The composition for a protective sheet for a solar cell module according to claim 1, wherein the composition is 1 to 5 parts by weight. R ¹ _{a Hb} SiO _{(4-ab) / 2} (wherein, R ¹ is a substituted or unsubstituted monovalent hydrocarbon group, a =
1-2, b = 0.1-1.2, a + b = 1.8-2.2) 4. The composition for a protective sheet for a solar cell module according to claim 1, further comprising a platinum compound having a platinum amount of 1 to 1000 ppm. 5. A compound having at least one (R ² O) ₃ Si group (where R ² is hydrogen or a monovalent hydrocarbon group) in one molecule.

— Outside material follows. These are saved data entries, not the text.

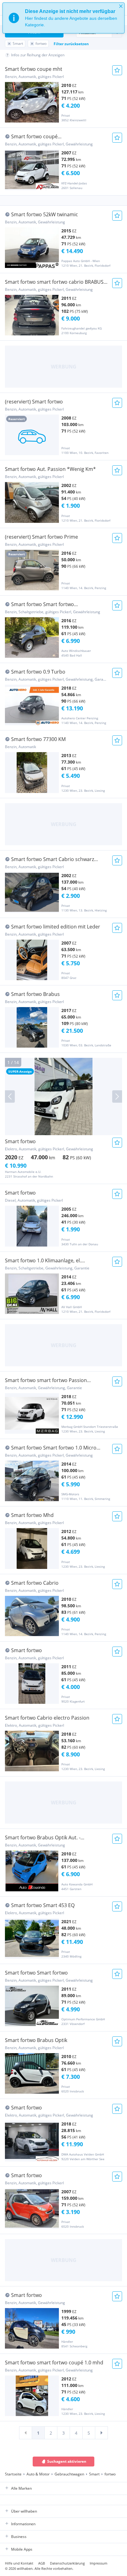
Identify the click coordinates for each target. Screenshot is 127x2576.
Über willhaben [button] (24, 2511)
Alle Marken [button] (21, 2488)
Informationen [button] (23, 2523)
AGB (41, 2563)
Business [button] (19, 2536)
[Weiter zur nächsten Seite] (101, 2433)
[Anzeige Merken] (117, 70)
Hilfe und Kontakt (19, 2563)
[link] (25, 2433)
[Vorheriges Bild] (10, 1096)
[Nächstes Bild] (117, 1096)
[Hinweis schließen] (121, 6)
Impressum (98, 2563)
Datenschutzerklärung (67, 2563)
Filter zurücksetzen (71, 43)
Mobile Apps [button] (21, 2549)
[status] (63, 17)
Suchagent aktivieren (66, 2461)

The composition for a protective sheet for a solar cell module according to any one of claims 1 to 4, wherein 0.1 to 10 parts by weight of (A) component is blended with respect to 100 parts by weight of the component. 6. A polyorganosiloxane oil having a degree of polymerization of 2 to 100 and having a (CH ₃ CH ₂ O) (CH ₃ ) ₂ Si group or a (CH ₃ O) (CH ₃ ) ₂ Si group at a molecular chain terminal. The composition for a protective sheet for a solar cell module according to any one of claims 1 to 5, wherein 1 to 30 parts by weight is blended with respect to 100 parts by weight of the component (A). 7. A protective sheet for a solar cell module obtained by molding the composition according to any one of claims 1 to 6 to a thickness of 0.1 to 5 mm.